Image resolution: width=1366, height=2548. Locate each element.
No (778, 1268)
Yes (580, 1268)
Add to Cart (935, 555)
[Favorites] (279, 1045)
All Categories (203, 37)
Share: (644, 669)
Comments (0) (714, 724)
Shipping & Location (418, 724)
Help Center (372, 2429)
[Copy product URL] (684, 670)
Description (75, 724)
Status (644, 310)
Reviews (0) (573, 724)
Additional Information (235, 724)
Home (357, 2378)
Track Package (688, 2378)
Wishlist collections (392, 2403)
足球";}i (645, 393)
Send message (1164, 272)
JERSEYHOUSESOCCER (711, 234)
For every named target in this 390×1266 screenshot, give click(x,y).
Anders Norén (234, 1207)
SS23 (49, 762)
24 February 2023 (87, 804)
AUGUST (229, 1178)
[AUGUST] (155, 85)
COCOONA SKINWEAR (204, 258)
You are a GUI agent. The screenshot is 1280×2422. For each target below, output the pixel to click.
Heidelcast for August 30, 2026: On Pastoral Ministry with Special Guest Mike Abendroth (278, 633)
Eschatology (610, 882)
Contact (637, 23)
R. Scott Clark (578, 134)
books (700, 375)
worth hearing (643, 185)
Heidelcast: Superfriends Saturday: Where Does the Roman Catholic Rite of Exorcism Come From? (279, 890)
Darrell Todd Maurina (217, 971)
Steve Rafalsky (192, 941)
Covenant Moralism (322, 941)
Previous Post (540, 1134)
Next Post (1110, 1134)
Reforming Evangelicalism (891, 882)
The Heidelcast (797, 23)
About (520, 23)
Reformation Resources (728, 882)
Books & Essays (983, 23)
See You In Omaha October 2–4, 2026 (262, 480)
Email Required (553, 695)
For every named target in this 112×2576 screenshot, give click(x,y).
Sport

====

Your answer should be an exact transcription of the data above.

_Answer to this problem_
Image resolution: width=1366, height=2548. Locate each element.
No (778, 1268)
Yes (580, 1268)
Add to Cart (935, 555)
[Favorites] (279, 1045)
All Categories (203, 37)
Share: (644, 669)
Comments (0) (714, 724)
Shipping & Location (418, 724)
Help Center (372, 2429)
[Copy product URL] (684, 670)
Description (75, 724)
Status (644, 310)
Reviews (0) (573, 724)
Additional Information (235, 724)
Home (357, 2378)
Track Package (688, 2378)
Wishlist collections (392, 2403)
足球";}i (645, 393)
Send message (1164, 272)
JERSEYHOUSESOCCER (711, 234)
For every named target in this 390×1266 screenshot, give click(x,y).
Anders Norén (234, 1207)
SS23 (49, 762)
24 February 2023 (87, 804)
AUGUST (229, 1178)
[AUGUST] (155, 85)
COCOONA SKINWEAR (204, 258)
You are a GUI agent. The screenshot is 1280×2422. For each target below, output the pixel to click.
Heidelcast for August 30, 2026: On Pastoral Ministry with Special Guest Mike Abendroth (278, 633)
Eschatology (610, 882)
Contact (637, 23)
R. Scott Clark (578, 134)
books (700, 375)
worth hearing (643, 185)
Heidelcast: Superfriends Saturday: Where Does the Roman Catholic Rite of Exorcism Come From? (279, 890)
Darrell Todd Maurina (217, 971)
Steve Rafalsky (192, 941)
Covenant Moralism (322, 941)
Previous Post (540, 1134)
Next Post (1110, 1134)
Reforming Evangelicalism (891, 882)
The Heidelcast (797, 23)
About (520, 23)
Reformation Resources (728, 882)
Books & Essays (983, 23)
See You In Omaha October 2–4, 2026 (262, 480)
Email Required (553, 695)
For every named target in this 112×2576 screenshot, give click(x,y).
Sport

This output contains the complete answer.